Haugeneder: Sensibilisiert werden unsere AuftraggeberInnen durch die Presse und die Politik. Plötzlich knüpft man in der Öffentlichkeit den Aufbau nach Corona an Klimaneutralität und an Klimawandel – das ist erstaunlich! Was wir aber machen müssen, ist aufklären. Was das heißt und welche Chancen und Risiken es hat: Klimaneutralität, CO2-Neutralität, Energieautarkie, Plus-Energie… Oft werden Dinge vermischt, und wir müssen auch informieren, dass es nicht so simpel ist. Ich denke, manchen AG, die ein klimaneutrales Gebäude im Sinn haben, ist es gar nicht bewusst, wohin die Reise geht. Wenn wir über Klimaneutralität reden, heißt das graue Energie (betrifft alles, was im Untergrund und in den Bauteilen steckt) plus rote Energie (betrifft die Betriebsenergie). CO2-Neutralität bezieht sich oftmals nur auf letztere. Energieautarkie bedeutet, am Grundstück die gesamte Energie zu gewinnen, die für Heizung, Kühlung und Beleuchtung des Hauses gebraucht wird, während es bei der Plus-Energie darum geht, dass das Haus mehr Energie produziert, als es verbraucht. Diese Themenfelder sind nicht gleichzusetzen!

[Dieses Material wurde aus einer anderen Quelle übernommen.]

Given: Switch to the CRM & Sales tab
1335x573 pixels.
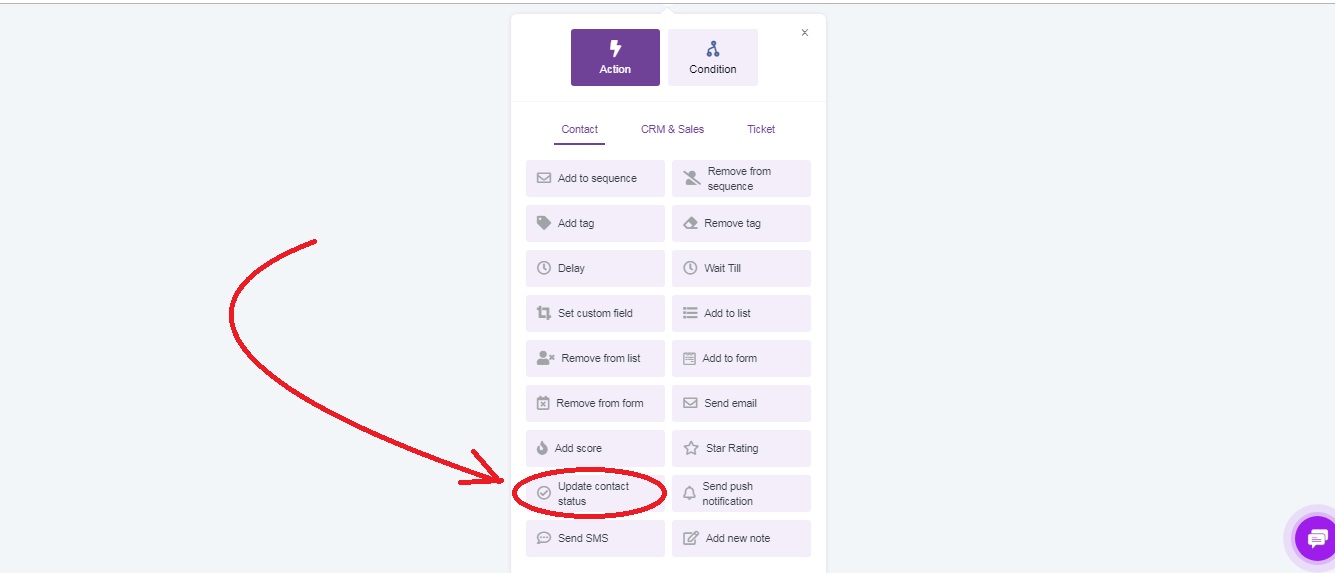Looking at the screenshot, I should tap(672, 129).
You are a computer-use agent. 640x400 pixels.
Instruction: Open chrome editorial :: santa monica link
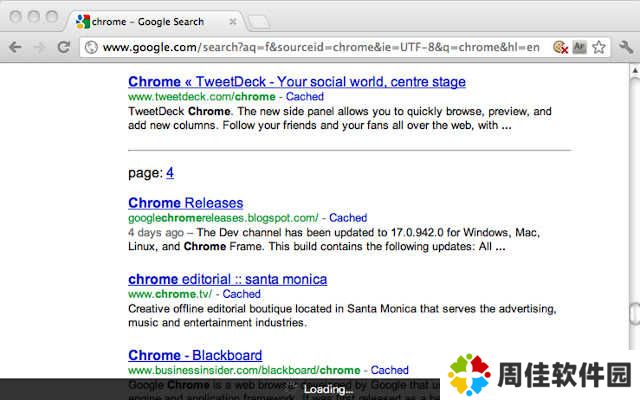(227, 279)
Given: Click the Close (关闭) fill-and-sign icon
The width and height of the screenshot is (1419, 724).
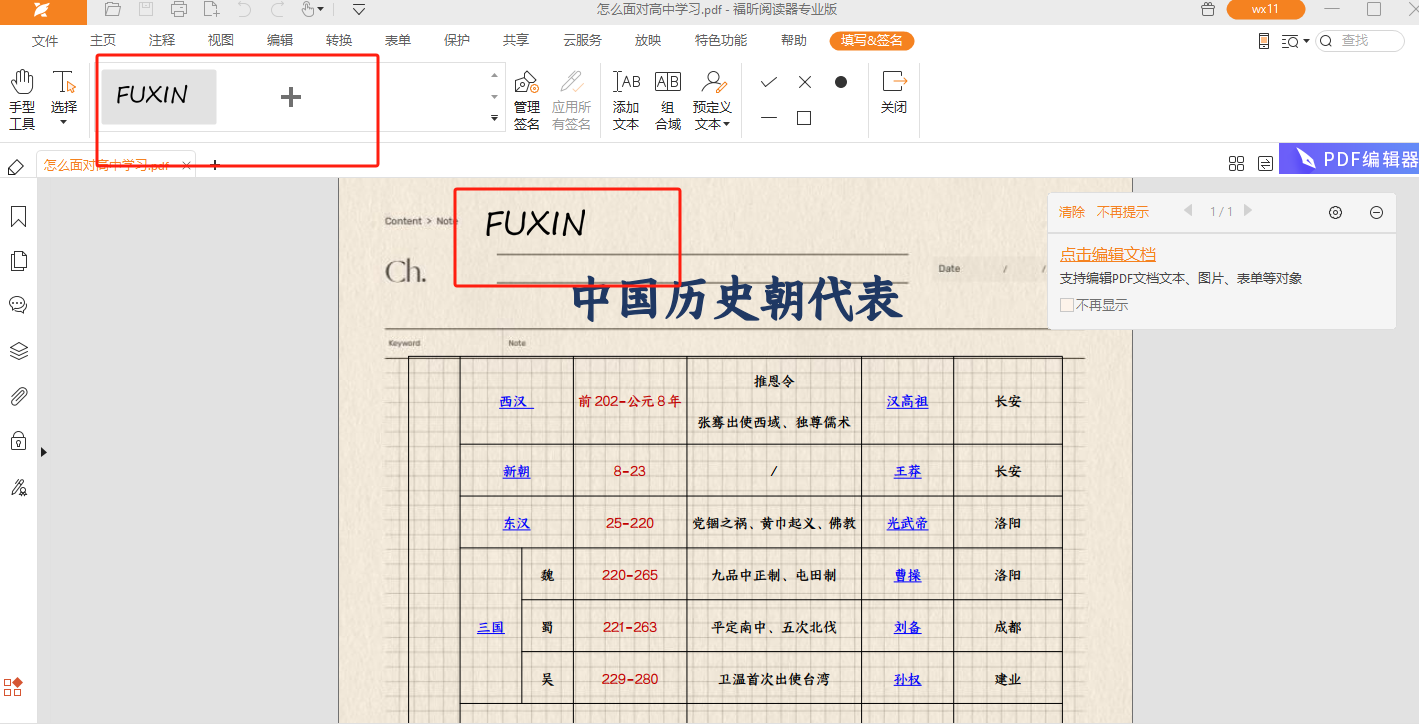Looking at the screenshot, I should point(894,91).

Es braucht das Bewusstsein konsequenter Bilanzierungsgrenzen und Rechenmethoden wie im Greenhouse Gas Protocol. Dies entspricht der Erstellung einer Gewinn- und Verlustrechnung (GuV) und einer Bilanz – hier haben wir bereits eindeutige Vorgaben und diese müssen auch beim Thema Klimaneutralität vereinheitlicht werden. Ansonsten sind die einzelnen Gebäude und Unternehmen nicht vergleichbar.

Welche Rolle spielt die Kreislaufwirtschaft im Ganzen?

Haugeneder: Die circular economy ist meiner Meinung nach ein sehr spannender Taxonomie-Punkt! Sie besagt, dass eine Immobilie 2030 dann ein Green Building ist, wenn 70 % im Gewicht rezyklierbar oder wiederverwertbar sind. Wenn ich mit der Masse rechne, bedeutet dies de facto, dass nur die Malerfarbe und der Teppich übrigbleiben, die ich nicht nachweisen muss (lacht). Was mir am Konzept gefällt, ist, dass es uns das erste Mal bewusst macht, dass wir in Europa eigentlich gar keine Ressourcen haben. Alles, was wir hier verbauen, beziehen wir durch Zulieferungen anderer Länder. Die circular economy hingegen bedeutet einen Wechsel in der Kreislaufwirtschaft: Es geht darum, Ressourcen nicht mehr verbrauchen, sondern ständig im Kreislauf zu halten.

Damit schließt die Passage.